Others: “Future Miss Brazil,” “Future bride” and “Princess in training.” And if these stereotypes aren’t enough, there are options that engage in precocious body-shaming: “Does this diaper make my butt look big?” But this problem is not unique to Brazil. In 2015, the Spanish clothing retailer Zara introduced girls’ onesies with the inscription “Pretty and Perfect: It’s what daddy said,” while the counterpart boy’s version read “Cool and Clever: It’s what mummy said.” The year before, a chain of supermarkets in Spain had to apologise and stop selling baby’s clothes with the inscriptions “Intelligent as daddy” (for boys) and “Pretty as mommy” (for girls).
Lest North America start feeling smug, that same year, Target got in trouble for selling in its Canadian stores a set of boy’s pajamas bearing the words “Future Man of Steel.” The girl version said, “I only date heroes.” So you see, Alves, we are already deep in a world of baby girls who must grow up to be pretty princesses and wives, and boys dressed in blue who must grow up to date as many of these princesses as possible.
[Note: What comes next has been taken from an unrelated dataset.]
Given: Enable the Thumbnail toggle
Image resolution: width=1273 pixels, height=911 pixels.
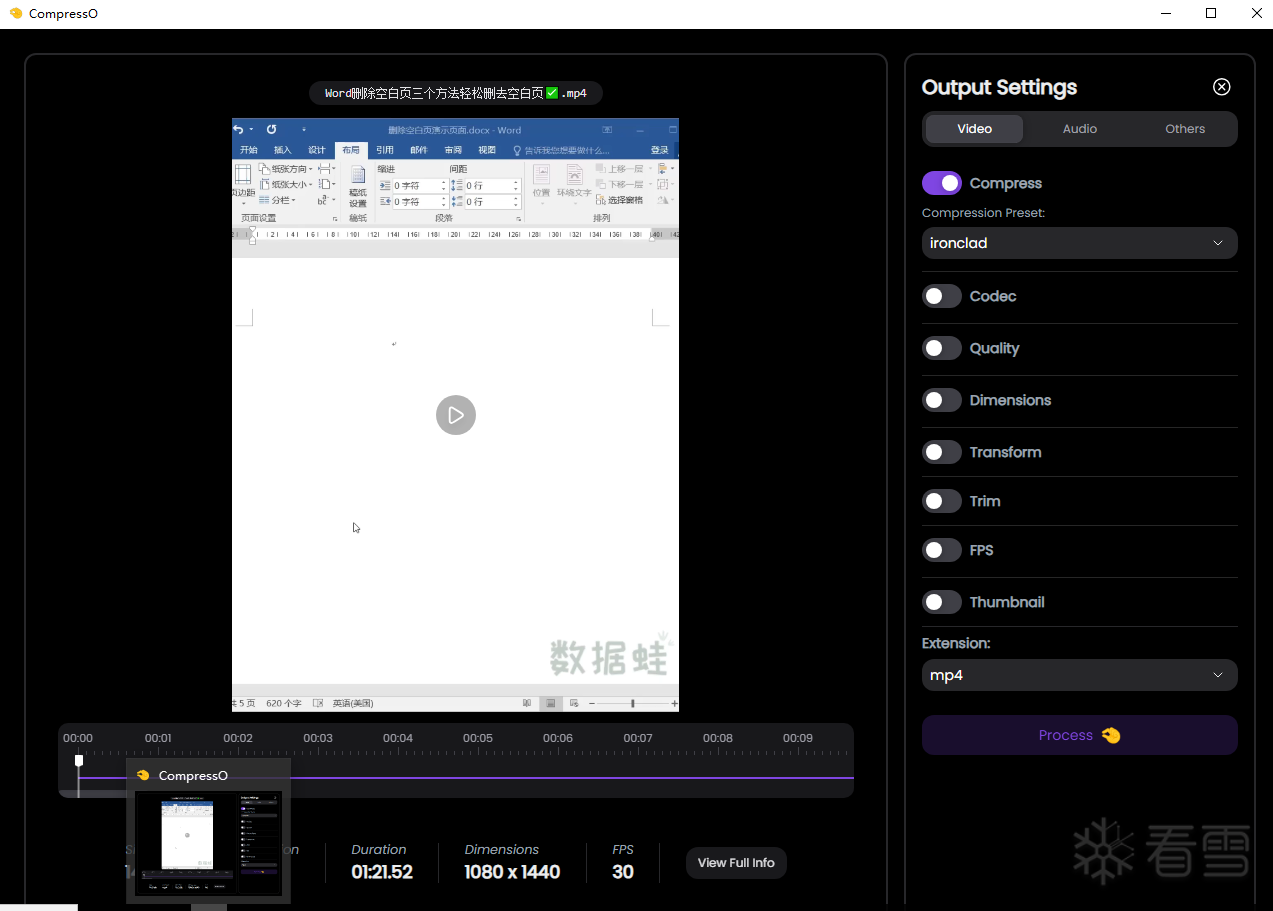Looking at the screenshot, I should (x=941, y=602).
Those princes and princesses get to go on to a future of unequal pay, domestic violence, sexual assault, rape, femicide, homophobia and transphobia. So by all means, call your daughter a princess. Truly, no one is stopping you.
It is sad, however, that while you are busy telling children who and what they should be, so many very real forces are conspiring within our country to stop them from safely growing up to be who they truly are, and that you seem so uninterested in doing anything about these instead.